:: TEXT SHOWN ::
Industry analyst Phil Ruthven said that 80% of the jobs 20 years from now have not been invented yet. Technology is fast replacing jobs in the furniture and wood products industry. New software and the digital revolution promises to replace even more jobs but is it going too far?

The technology revolution is fast replacing people in almost every job, even some doctors can be replaced. In the furniture industry it’s been happening for a while with CNC machinery replacing up to eight workers per machine. With the advent of software to not only design product but to manage the processes involved in making it, more jobs are lost. Of course it’s not all bad news as the industry struggles to compete with low-wage importers but is it going too far?

Millions of workers have already been permanently eliminated from the economic process – just check out your local bank or supermarket. In the wood and furniture industry, fewer apprentices than ever are starting as companies move towards automation. At the upcoming AWISA show you will see technology that can almost completely remove human intervention from the manufacturing process.

Global unemployment has reached its highest level since the great depression of the 1930s with more than 800 million persons now unemployed or underemployed. That figure will not improve as the world’s population increases. Corporate leaders tell us that rising unemployment figures represent “short-term adjustments to powerful market-driven forces pushing the global economy in a new direction” and promise an “exciting new world of high-tech automated production”.

:: CHALLENGE 1 ::
In the article on technology replacing jobs, how many workers can one CNC machine replace?
:: CHALLENGE 2 ::
From the article on technology replacing jobs, print word for word the passage starting at "The technology revolution" and ending at "importers but is it going too far?".

:: SOURCE DATA ::
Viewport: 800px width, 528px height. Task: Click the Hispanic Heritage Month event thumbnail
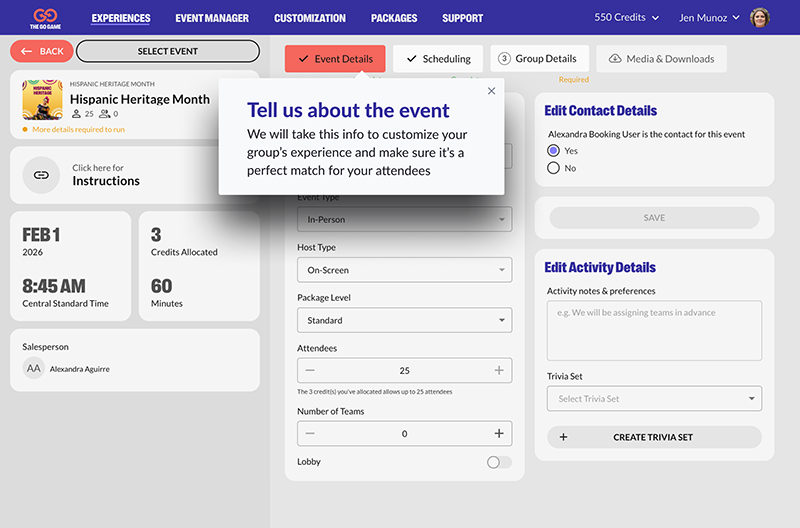[42, 100]
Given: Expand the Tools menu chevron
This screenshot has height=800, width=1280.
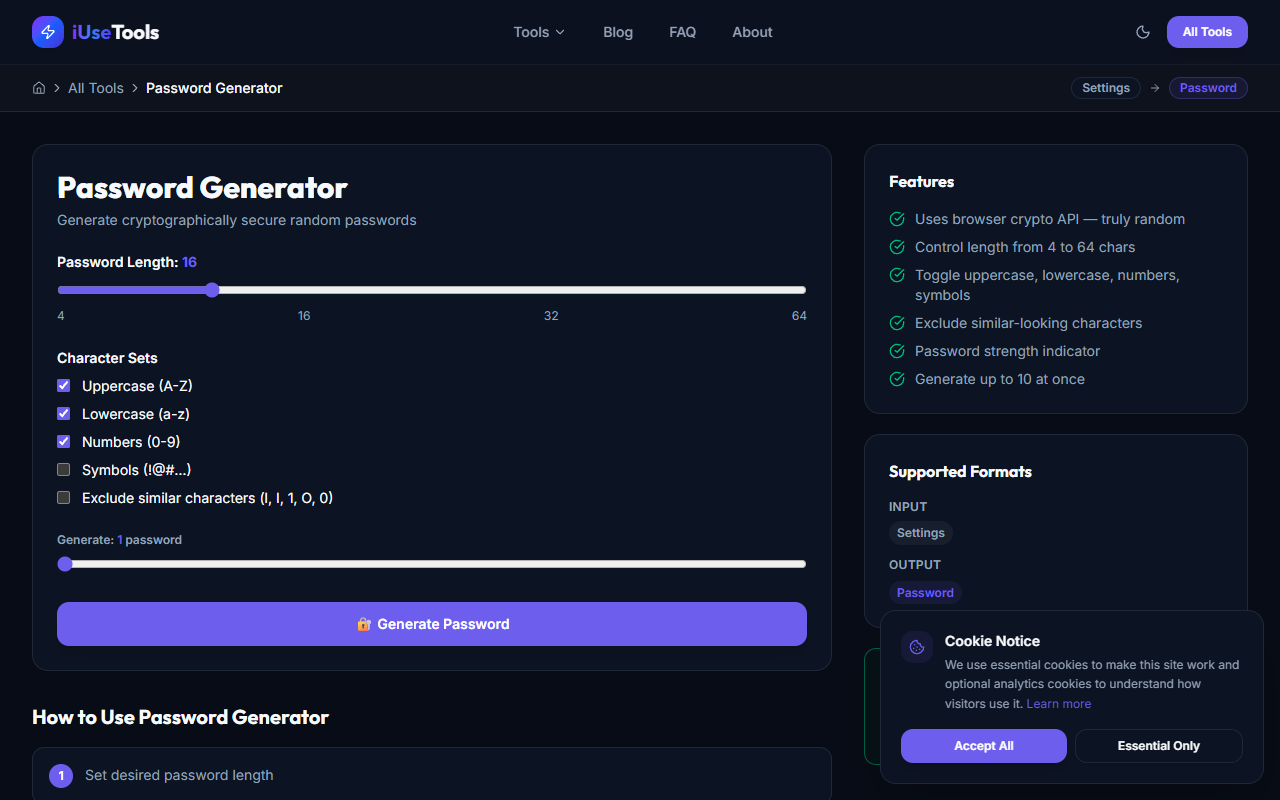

:: ANSWER 1 ::
Up to eight workers per machine.

:: ANSWER 2 ::
The technology revolution is fast replacing people in almost every job, even some doctors can be replaced. In the furniture industry it’s been happening for a while with CNC machinery replacing up to eight workers per machine. With the advent of software to not only design product but to manage the processes involved in making it, more jobs are lost. Of course it’s not all bad news as the industry struggles to compete with low-wage importers but is it going too far?